◆ RECORD EXCERPTS
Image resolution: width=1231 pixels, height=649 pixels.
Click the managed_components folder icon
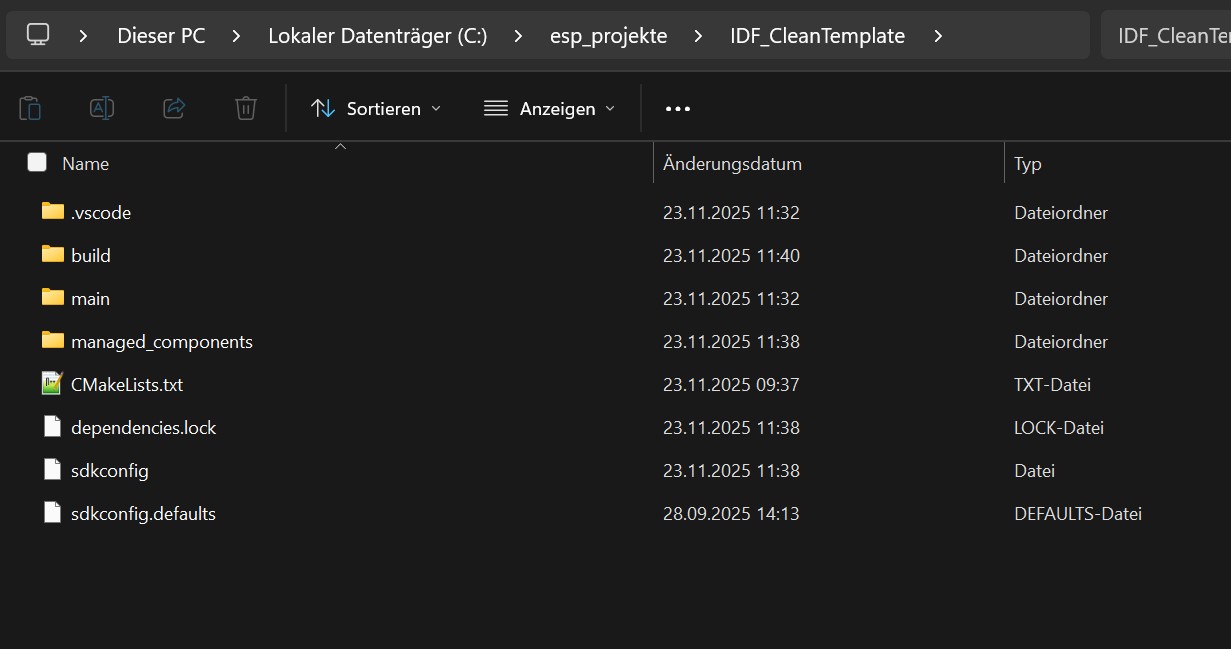tap(53, 341)
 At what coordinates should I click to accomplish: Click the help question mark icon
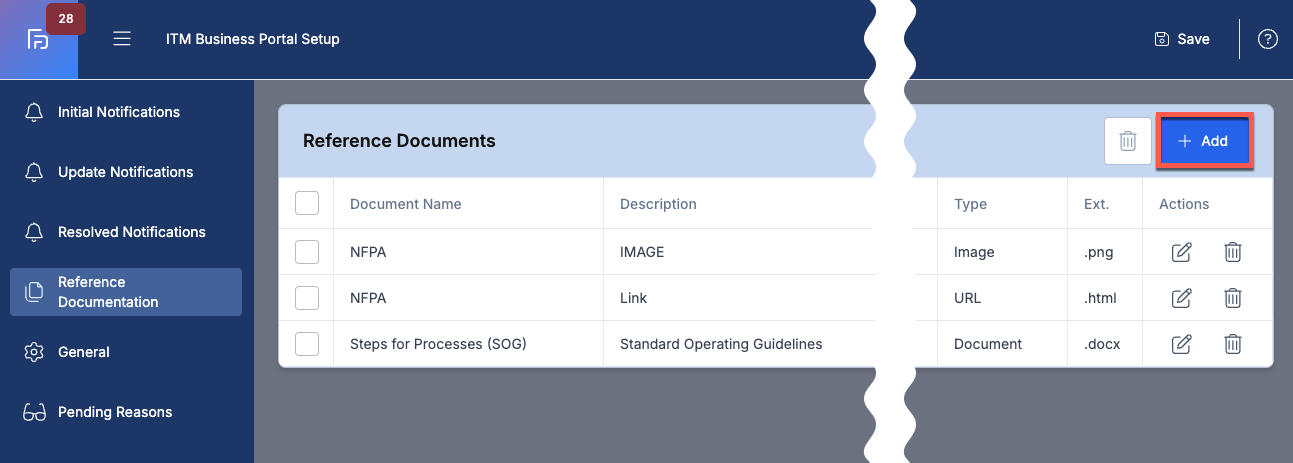(1268, 39)
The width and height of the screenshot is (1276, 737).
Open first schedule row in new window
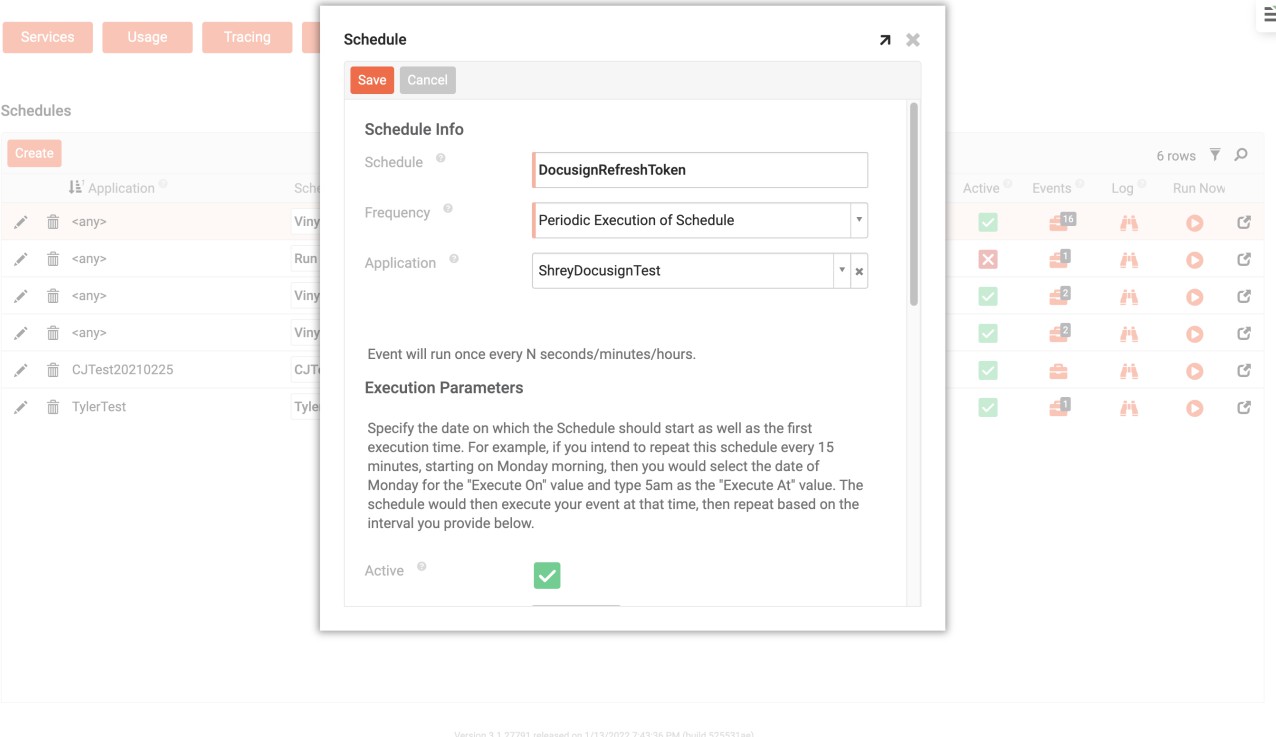[x=1244, y=222]
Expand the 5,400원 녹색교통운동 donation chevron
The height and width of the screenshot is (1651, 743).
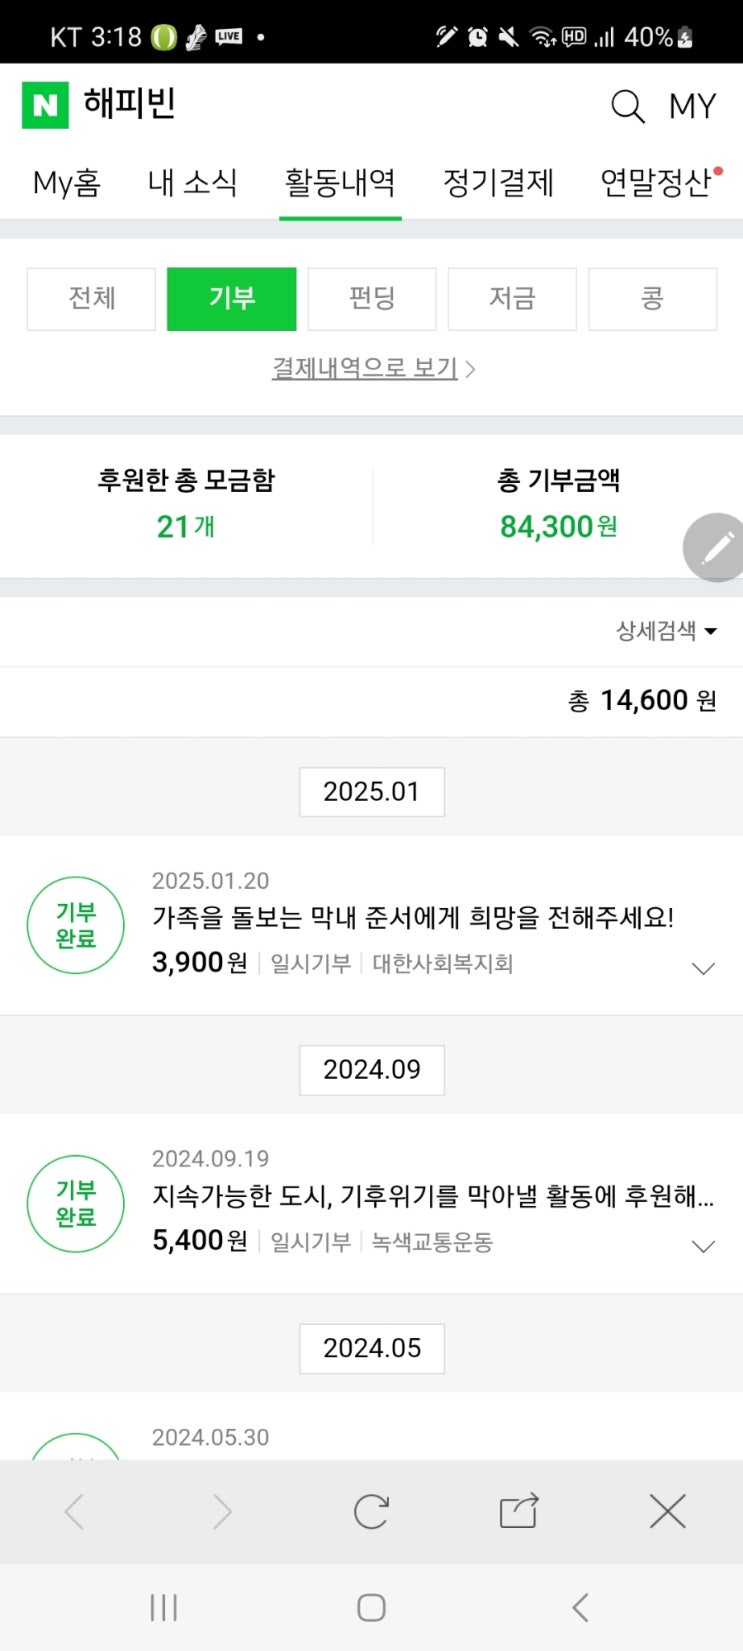click(704, 1246)
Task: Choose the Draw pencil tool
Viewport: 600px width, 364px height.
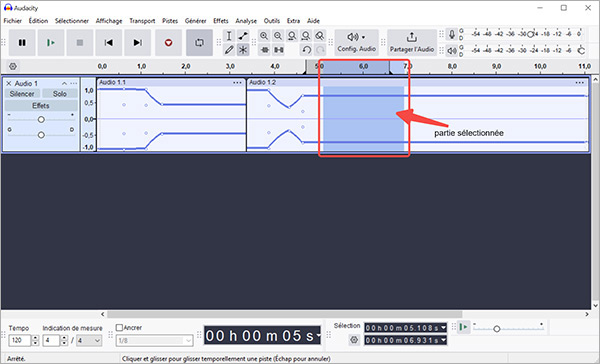Action: [229, 50]

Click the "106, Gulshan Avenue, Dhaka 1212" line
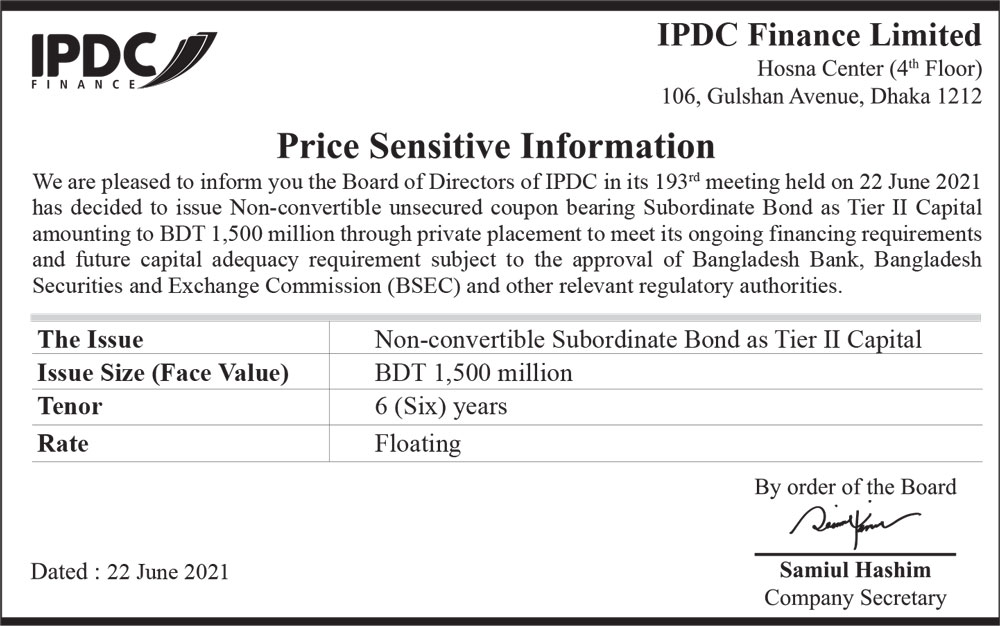(822, 96)
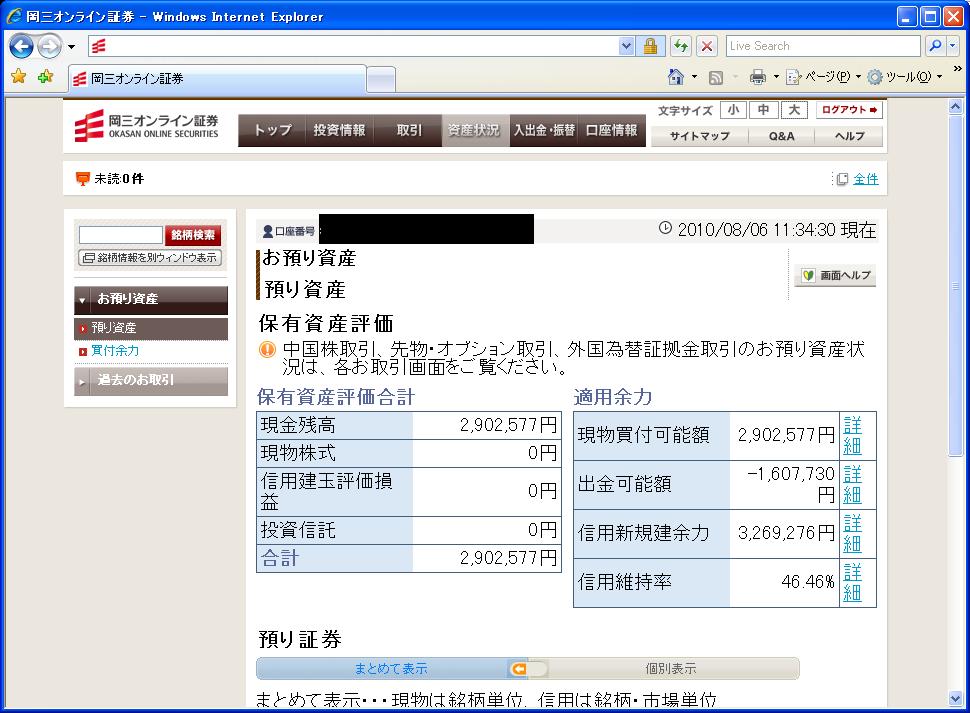Set font size to 中 (medium)
970x713 pixels.
click(763, 110)
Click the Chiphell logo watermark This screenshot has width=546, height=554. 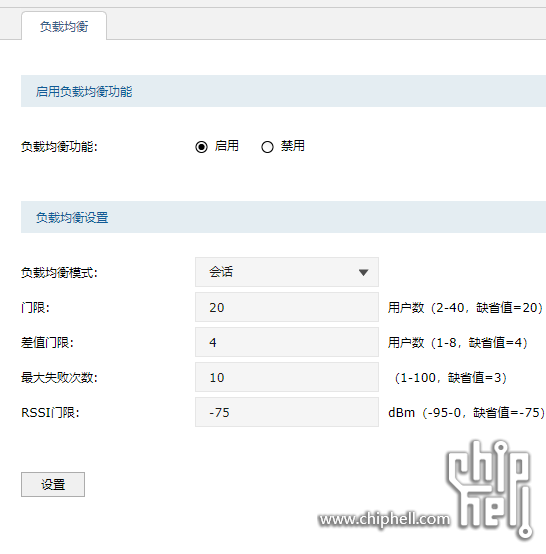(x=489, y=489)
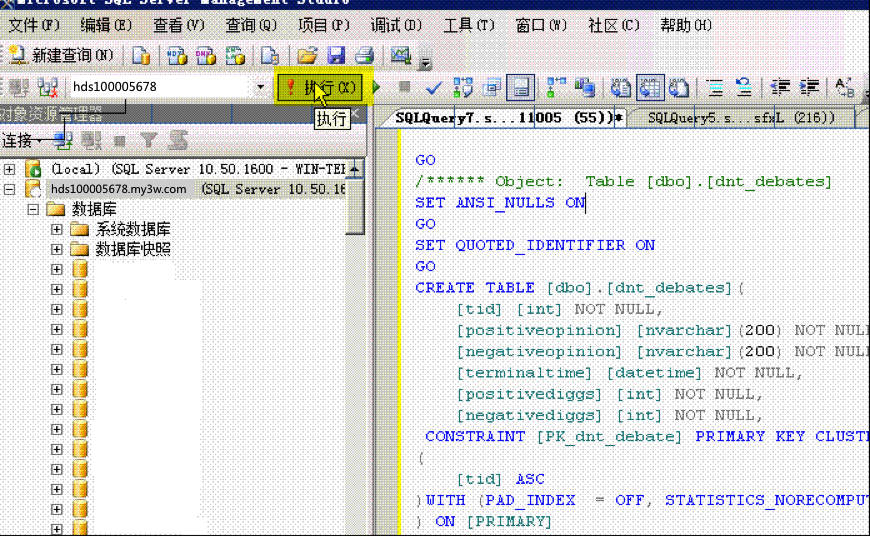The width and height of the screenshot is (870, 537).
Task: Click the Execute (执行) button
Action: coord(320,88)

◆ TASK ITEM
Look above for the line holding "At what coordinates" and output everything from it down to the line holding "Expand the 5,400원 녹색교통운동 donation chevron", both ends included, exactly and without images.

◆ PROBLEM SOLUTION
 At what coordinates should I click to accomplish: Click the help question mark icon
(1268, 39)
The width and height of the screenshot is (1276, 737).
Open first schedule row in new window
[x=1244, y=222]
Expand the 5,400원 녹색교통운동 donation chevron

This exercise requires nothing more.